Galya had left her overnight bag on the couch. It was open. In it, beside her toilet articles and a book, were rolled her wet dress and underpants. He closed the bag and put it on the floor. Then, covering the chair with a sheet she had slept on as one covers the mirrors in a dead man’s house, he sat down, switched on his computer, loaded a chapter of his book onto the screen, and set to work on it. He was getting closer, he thought, to the crux of things that he had been groping for since the spring. Though still not out of the woods, he felt confident that he was onto something real. Yet he wondered if he would ever find out what it was, or if he would remain like a faithful courier with no idea of the message he carried.

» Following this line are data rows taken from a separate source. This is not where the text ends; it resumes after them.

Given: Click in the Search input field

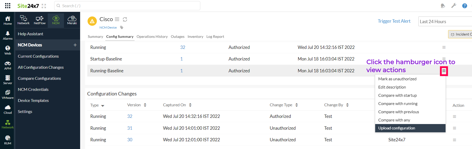Looking at the screenshot, I should 127,6.
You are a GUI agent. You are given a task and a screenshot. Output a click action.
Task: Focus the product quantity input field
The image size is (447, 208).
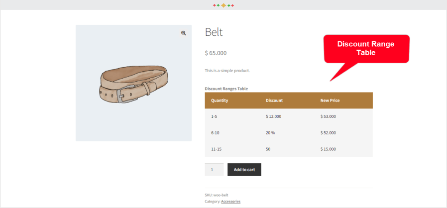pyautogui.click(x=214, y=170)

True to his pledge to Hagit, he waited to hear from Ofer. One might have thought his son could pick up a telephone and tell his parents, “Galya had the baby.” Or, “We’re still waiting.” Or how the delivery was proceeding, or whether Jerusalem had been informed, or if Tehila and Bo’az were on their way. Or, at the very least, “I’ll be home soon,” or “I’m staying at the hospital,” or “Go to sleep, Abba,” or “Wait up for me.” Hagit was asleep. He could easily phone every hospital in town and find out. But he had sworn not to.
The editing went well. He worked on the chapter and made such progress that he was almost up to the next one. It was nearly two o’clock. For a moment he imagined that Ofer and Galya would soon come home from a disco, as in those distant days before the wedding.
It took him a while to realize that the tapping on the front door was not imaginary. He hurried downstairs. Through the frosted glass he made out a blurry figure. It was Tehila, standing in the darkness. As though continuing a conversation, she remarked, without saying hello:
“Tell me, am I wrong or did you once live somewhere else, in a fantastic wadi all your own?”
“We moved,” Rivlin said. She had hennaed her cropped hair, increasing her pallor.